[Rows showing where targets appear]
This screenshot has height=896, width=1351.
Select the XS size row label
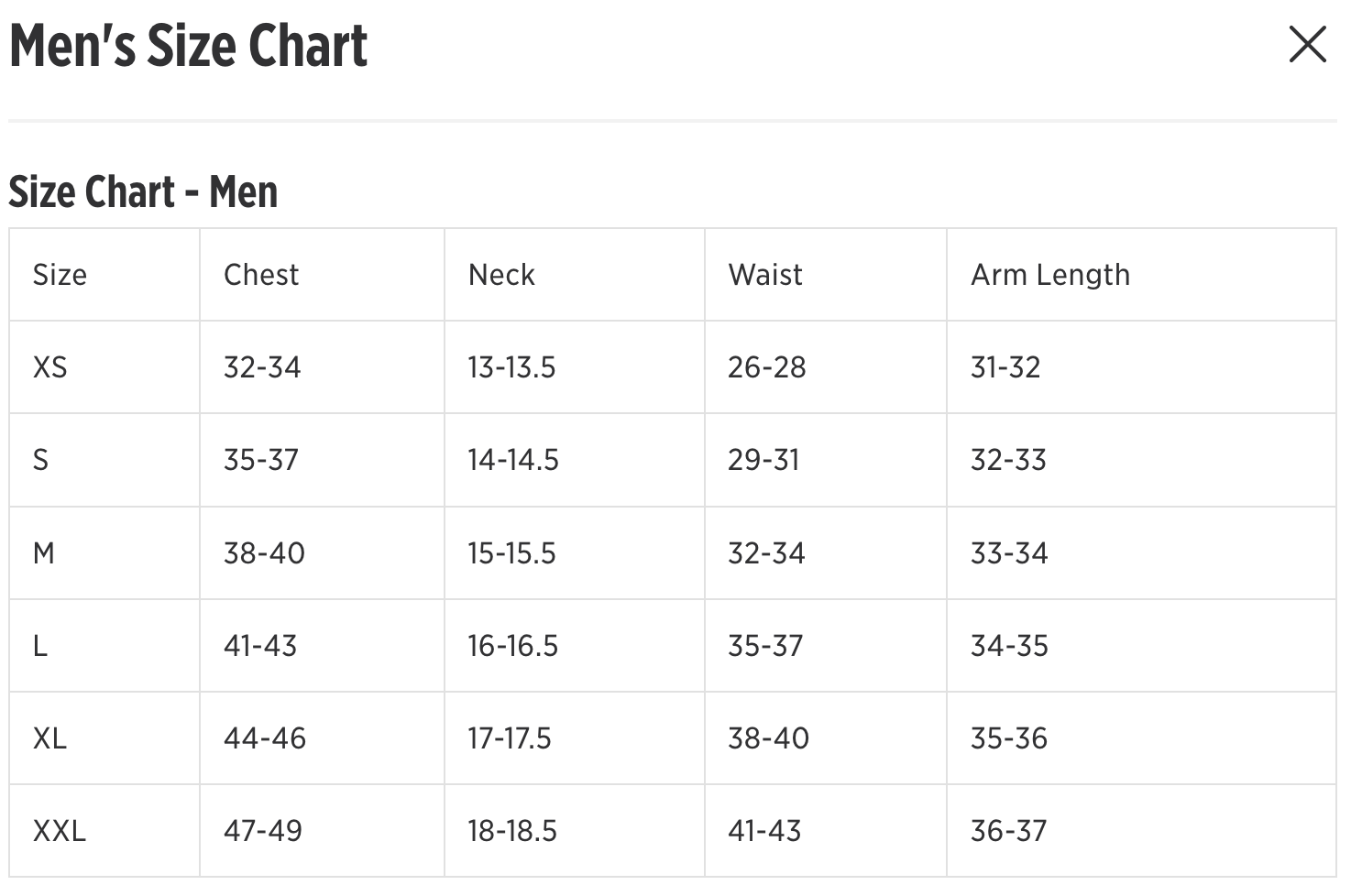tap(50, 367)
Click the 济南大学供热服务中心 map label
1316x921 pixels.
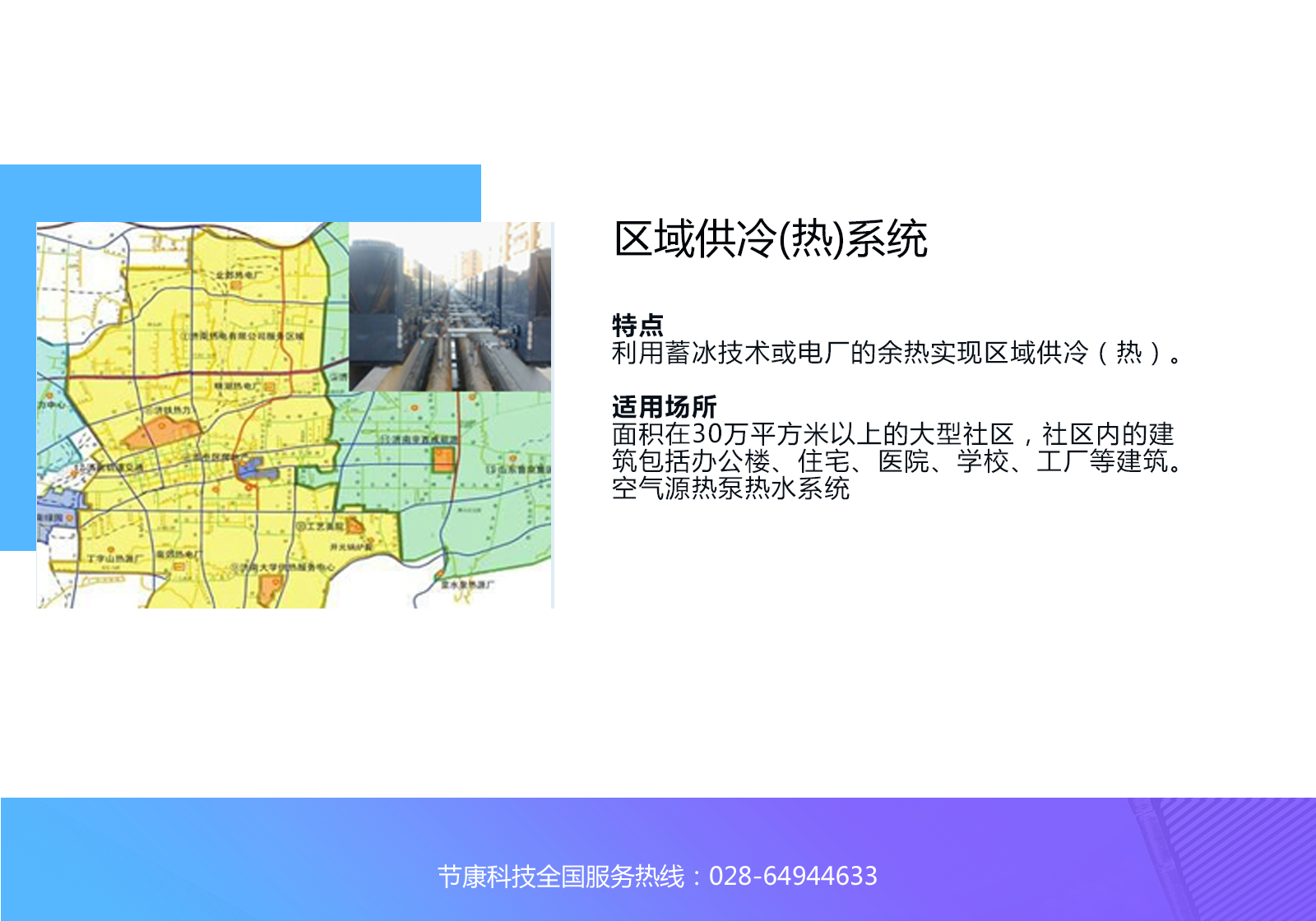282,567
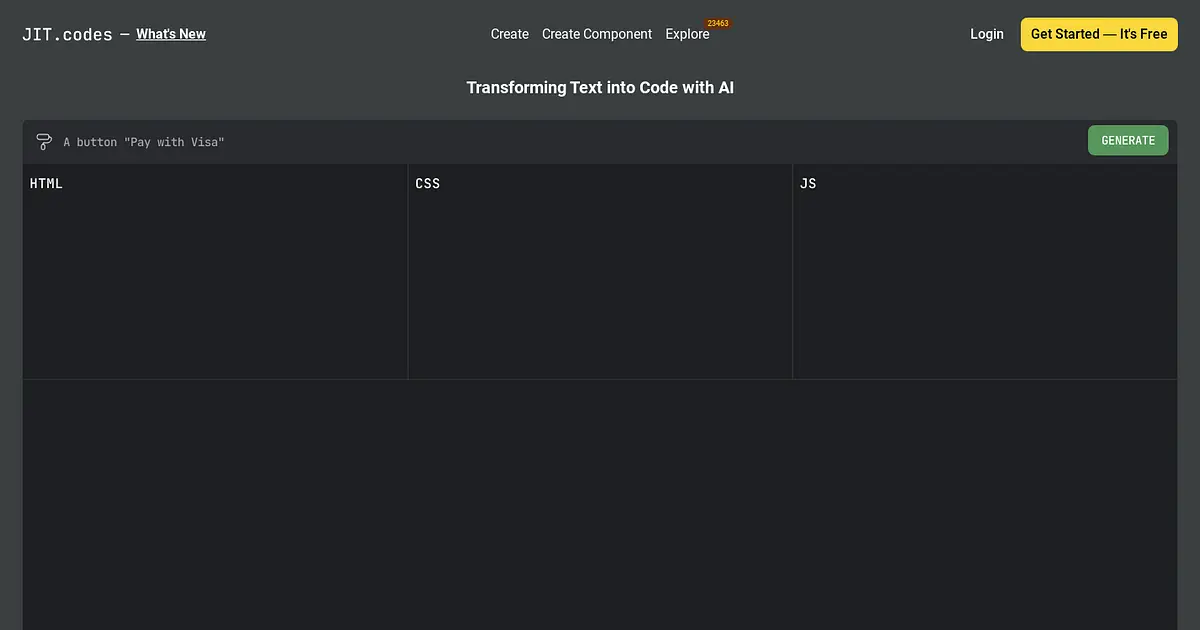Screen dimensions: 1200x630
Task: Click inside the empty JS code editor
Action: coord(985,285)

> **Instructions for the task**: Repeat every item above word for word, but leave the pictures out.

> **Exercise response**:
This screenshot has height=896, width=1351.
Select the XS size row label
tap(50, 367)
Click the 济南大学供热服务中心 map label
1316x921 pixels.
282,567
Screen dimensions: 1200x630
Task: Click inside the empty JS code editor
Action: coord(985,285)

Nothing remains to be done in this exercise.